Following "Shout", the brothers recorded for other labels with modest success with exceptions including the top 40 hit, "Twist and Shout" and the Motown hit, "This Old Heart of Mine (Is Weak for You)". In the 1960s, Rudy and his brothers founded the T-Neck Records label to promote their recordings. Following their split with Motown, they reactivated the label and scored a Grammy-winning smash with "It's Your Thing" in 1969. While Ron Isley was the prominent lead singer of the group, Rudy did record a few lead vocals on some Isley Brothers songs, following the reactivation of T-Neck. After the group reorganized into a band after the inclusion of younger brothers Ernie and Marvin Isley and in-law Chris Jasper, Rudy was known for wearing hats and fur-attired clothing and was also known for carrying a cane. Rudy would share lead vocals with his brothers Ron and Kelly on hits such as "Fight the Power" and "Livin' in the Life". Rudy also sang full lead on other tunes such as "You Still Feel the Need" from the album, Harvest for the World, and their 1979 hit, "It's a Disco Night (Rock Don't Stop)". In 1986, Rudy's eldest brother Kelly suddenly died of a heart attack in his sleep. Kelly's death devastated Rudy as the brothers had been close. After recording the albums Smooth Sailin' and Spend the Night, Rudy Isley left the group and the music industry for good in 1989 to follow a lifelong goal of being a Christian minister. Rudy was inducted as member of the Isleys to the Rock and Roll Hall of Fame in 1992. Rudolph Isley Independently Released A Gospel Album in 1996 Called Shouting for Jesus: A Loud Joyful Noise.

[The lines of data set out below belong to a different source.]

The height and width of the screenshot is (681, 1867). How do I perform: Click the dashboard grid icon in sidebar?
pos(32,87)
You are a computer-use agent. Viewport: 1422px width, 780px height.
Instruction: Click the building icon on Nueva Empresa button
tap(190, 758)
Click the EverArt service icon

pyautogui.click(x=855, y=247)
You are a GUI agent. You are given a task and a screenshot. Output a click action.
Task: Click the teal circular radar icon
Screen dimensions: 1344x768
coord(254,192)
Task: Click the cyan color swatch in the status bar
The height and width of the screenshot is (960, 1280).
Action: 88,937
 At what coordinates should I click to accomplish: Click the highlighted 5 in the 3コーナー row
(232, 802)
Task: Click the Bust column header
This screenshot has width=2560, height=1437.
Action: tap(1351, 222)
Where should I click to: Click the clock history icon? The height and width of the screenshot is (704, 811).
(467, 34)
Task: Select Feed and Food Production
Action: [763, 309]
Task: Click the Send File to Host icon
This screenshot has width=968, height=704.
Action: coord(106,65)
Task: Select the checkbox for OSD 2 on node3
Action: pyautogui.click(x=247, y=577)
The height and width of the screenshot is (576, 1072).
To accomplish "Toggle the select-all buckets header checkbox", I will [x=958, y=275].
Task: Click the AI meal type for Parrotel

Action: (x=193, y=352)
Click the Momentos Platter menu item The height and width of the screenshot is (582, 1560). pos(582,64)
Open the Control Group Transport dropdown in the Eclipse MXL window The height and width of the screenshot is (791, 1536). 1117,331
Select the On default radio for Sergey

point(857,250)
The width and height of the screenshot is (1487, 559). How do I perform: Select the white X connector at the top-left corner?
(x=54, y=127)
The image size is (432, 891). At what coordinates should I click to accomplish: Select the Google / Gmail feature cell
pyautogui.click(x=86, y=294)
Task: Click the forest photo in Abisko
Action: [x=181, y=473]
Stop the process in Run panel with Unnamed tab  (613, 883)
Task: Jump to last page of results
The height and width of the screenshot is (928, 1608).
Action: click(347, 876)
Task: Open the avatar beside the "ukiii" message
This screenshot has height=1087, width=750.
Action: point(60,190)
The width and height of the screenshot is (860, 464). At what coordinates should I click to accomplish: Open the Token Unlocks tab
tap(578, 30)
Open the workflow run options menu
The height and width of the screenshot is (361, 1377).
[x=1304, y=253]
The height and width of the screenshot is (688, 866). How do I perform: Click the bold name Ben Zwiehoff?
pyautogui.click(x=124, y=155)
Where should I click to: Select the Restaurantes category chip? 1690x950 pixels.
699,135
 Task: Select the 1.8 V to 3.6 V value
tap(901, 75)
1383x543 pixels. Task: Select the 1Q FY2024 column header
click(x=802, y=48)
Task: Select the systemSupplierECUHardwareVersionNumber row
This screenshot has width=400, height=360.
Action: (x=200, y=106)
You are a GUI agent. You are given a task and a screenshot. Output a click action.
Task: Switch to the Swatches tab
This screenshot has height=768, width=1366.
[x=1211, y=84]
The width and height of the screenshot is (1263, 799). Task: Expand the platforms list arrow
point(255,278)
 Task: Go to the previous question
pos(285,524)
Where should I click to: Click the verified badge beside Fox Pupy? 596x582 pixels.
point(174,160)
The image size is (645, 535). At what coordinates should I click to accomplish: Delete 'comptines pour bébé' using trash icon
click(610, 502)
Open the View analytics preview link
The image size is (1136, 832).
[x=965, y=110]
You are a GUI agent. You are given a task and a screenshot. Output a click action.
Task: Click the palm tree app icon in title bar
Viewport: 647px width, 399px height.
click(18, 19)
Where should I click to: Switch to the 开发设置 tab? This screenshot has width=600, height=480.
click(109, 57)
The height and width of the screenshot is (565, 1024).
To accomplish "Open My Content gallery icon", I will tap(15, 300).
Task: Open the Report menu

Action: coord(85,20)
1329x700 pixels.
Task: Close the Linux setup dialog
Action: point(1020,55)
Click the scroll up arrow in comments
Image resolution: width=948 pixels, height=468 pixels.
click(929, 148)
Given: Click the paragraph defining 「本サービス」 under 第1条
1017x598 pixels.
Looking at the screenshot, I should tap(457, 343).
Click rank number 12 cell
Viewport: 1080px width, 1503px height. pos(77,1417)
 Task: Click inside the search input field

==Personal life and death==
Isley married Elaine Jasper in 1958. At first, Isley and his family settled at a house he bought in Teaneck, New Jersey, where they lived for ten years. By the mid-1970s, Isley was living in Haworth, New Jersey. He and his wife were long-term residents of Otisville, New York before moving to Olympia Fields near Chicago in 2013, buying R. Kelly's former house to be near their children and grandchildren.

Rudolph Isley died from an apparent heart attack at his home on October 11, 2023, at the age of 84.